Kinetic analyses to discard scFvs that affect other processes in addition to secondary nucleation. The aggregation kinetics of 3 µM solutions of Aβ42 monomers in the absence (black) and presence (colors) of scFvs I68 (A), J7 (B), and J46 (C) and two control scFvs selected randomly from the I and J libraries (D and E) at 0.3–3.0 µM. The fitted curves in A–C were generated by fixing k_n and k₊, allowing k₂ to have different values at each scFv concentration. Note that the data for these three scFvs cannot be fitted on this assumption nor on the assumption of a selective reduction of k_n, making it likely that they also inhibit elongation.

Fig. 5.

Seeded aggregation kinetics.
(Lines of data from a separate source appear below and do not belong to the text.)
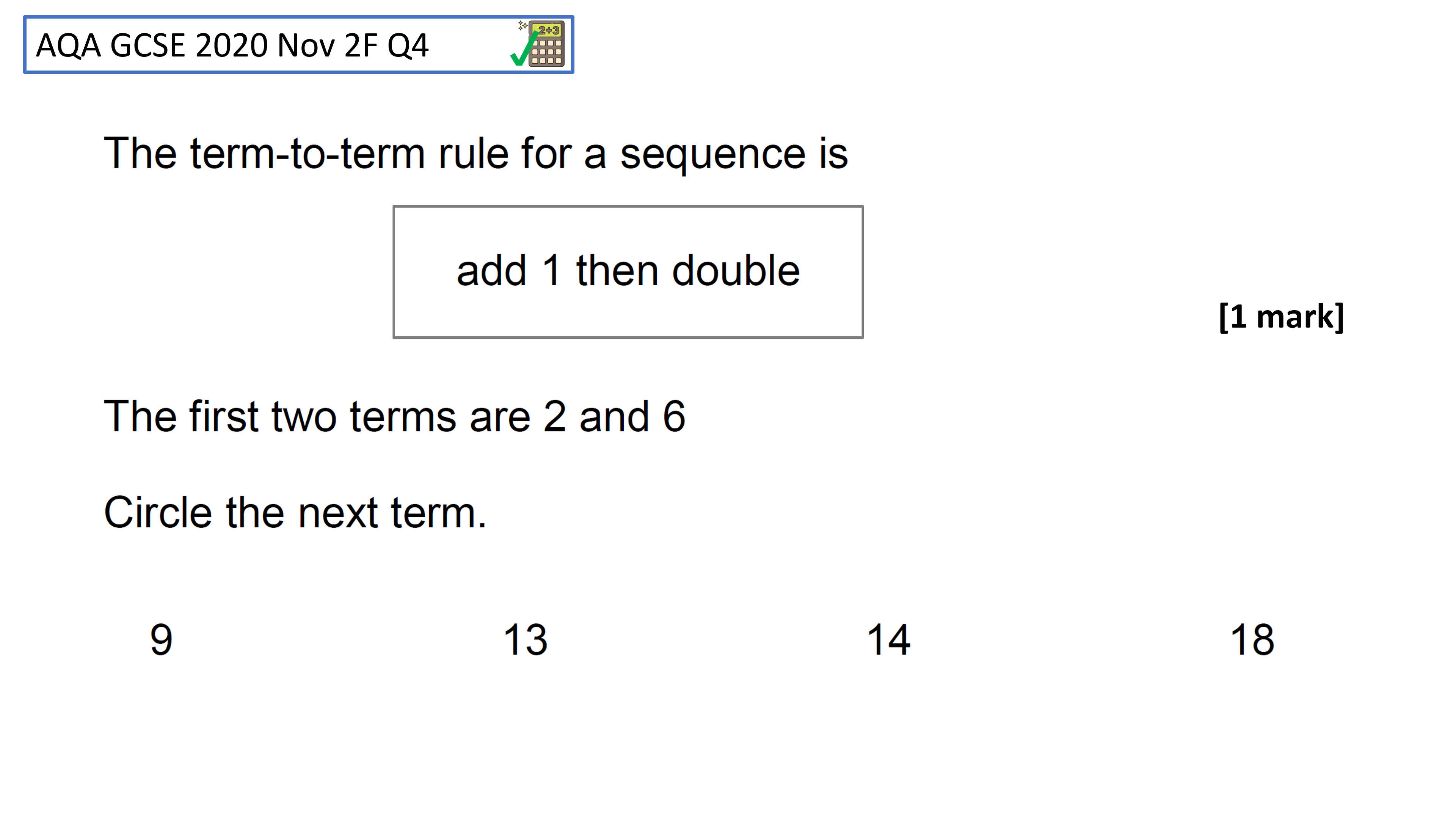Click the word 'sequence' in first line

click(x=713, y=155)
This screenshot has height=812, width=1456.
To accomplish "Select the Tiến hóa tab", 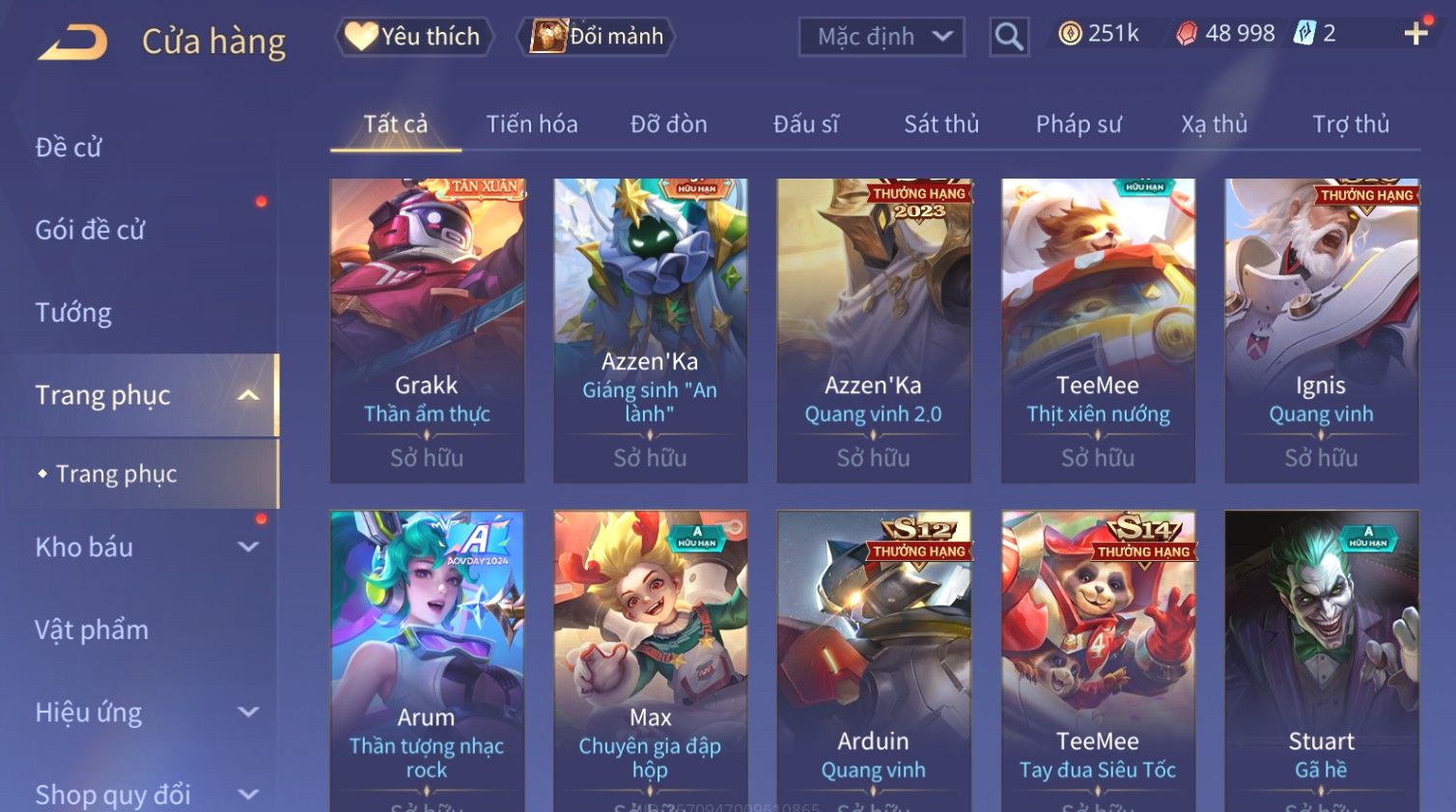I will pos(532,125).
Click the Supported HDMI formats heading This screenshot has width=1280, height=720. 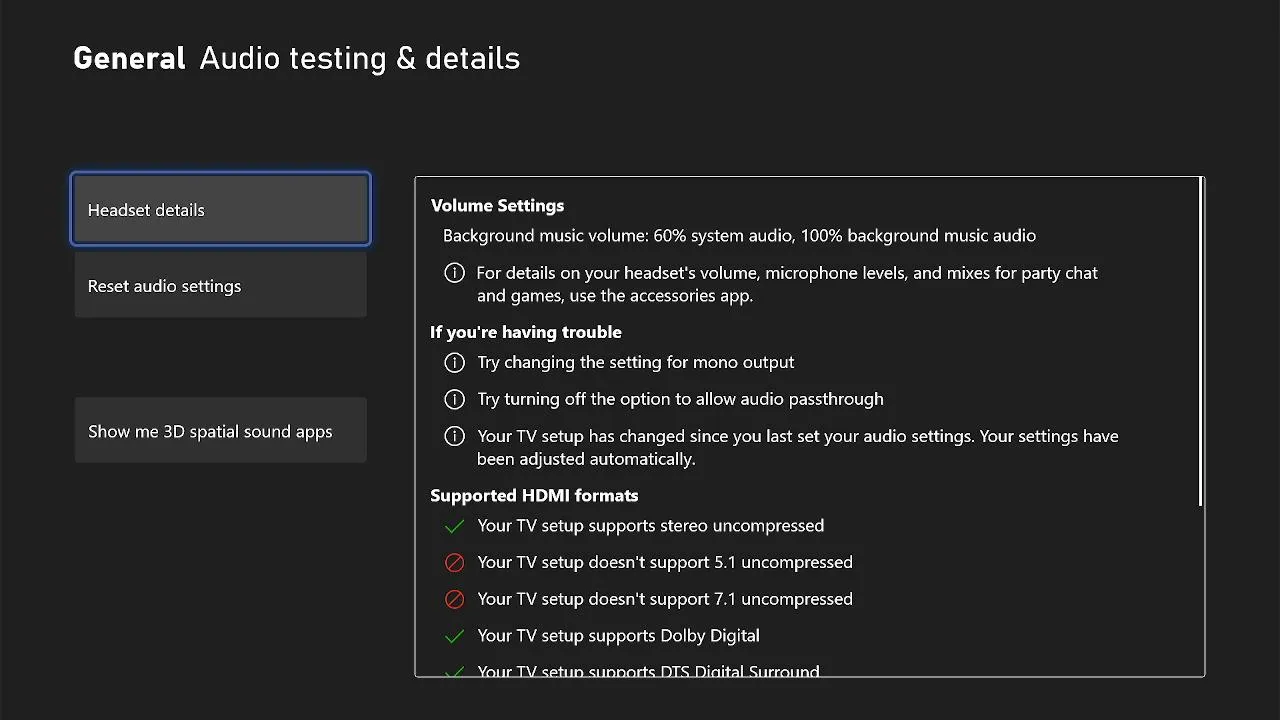[x=534, y=496]
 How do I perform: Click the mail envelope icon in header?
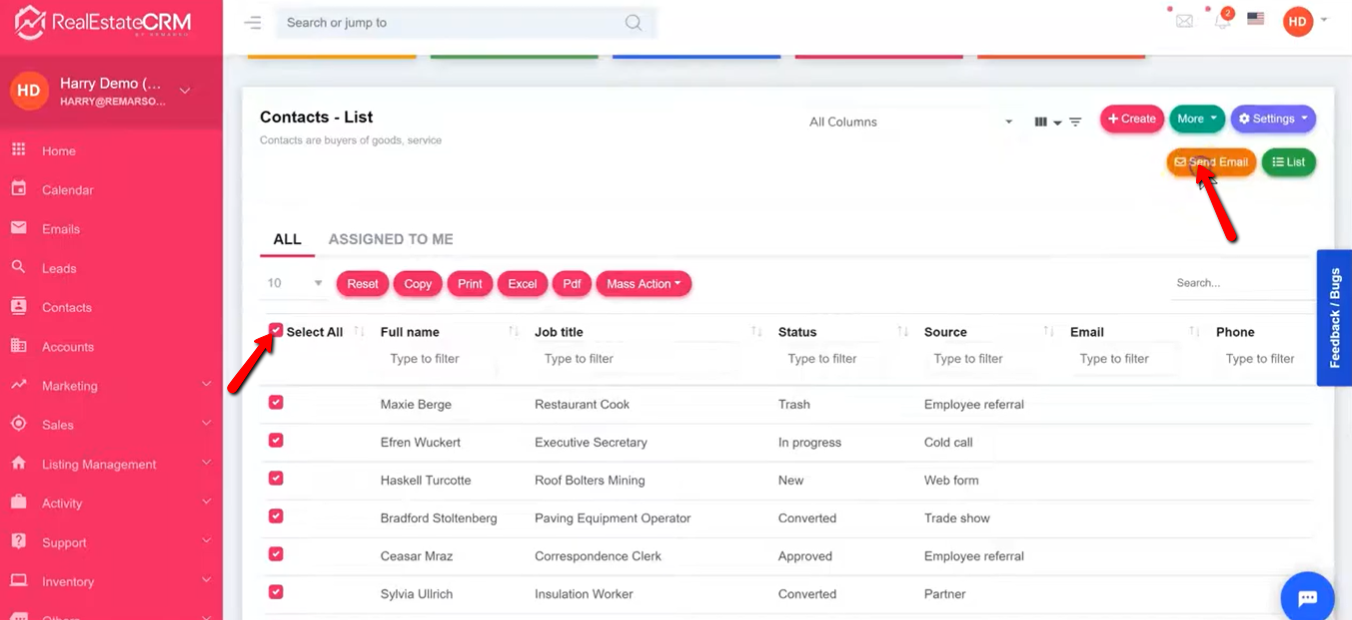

Shown are the aggregation kinetics of solutions of 3 µM Aβ42 monomer in the absence (E) or presence of 2 µM scFv I2 (A), I48 (B), J44 (C), and J57 (D) supplemented with no (black), 30 nM (cyan), 90 nM (green), 300 nM (yellow), or 900 nM (red) seeds at time 0. The initial slopes in the presence of 30% (900 nM) seed fibrils (F) were fitted using straight lines. (G) The obtained elongation rate constant, k₊, relative to the case of no seed is shown as bars, and the rate constant for secondary nucleation, k₂, relative to the case of no seed is shown as bars in lighter colors.

Fig. 6.

The scFv structure and amino acid compositions. (A) Space-filling model of an IgG (molecular mass,150 kDa; PDB ID code 1IGY) with the two heavy chains in blue, the two light chains in red, and the residues in the CDR regions in green. (B and C) An scFv (molecular mass, 27 kDa; PDB ID code 5DFW) including the variable domain of one heavy chain (V_H) and one light chain (V_L) . In C, the scFv is rotated to get a better view of the CDRs, and the 18 residues that are varied in CDR2 and CDR3 of V_H and V_L in the Tomlinson libraries are shown in darker green. (D and E) Result of DNA sequencing of the four scFvs that inhibit secondary nucleation (I2, I48, J44, and J57). For each library (I and J), the observed average frequency of each amino acid in the 18 diversified positions in the selected clones (green bars) is compared with the average frequency in the libraries (gray bars). Green asterisks indicate enrichment after selection.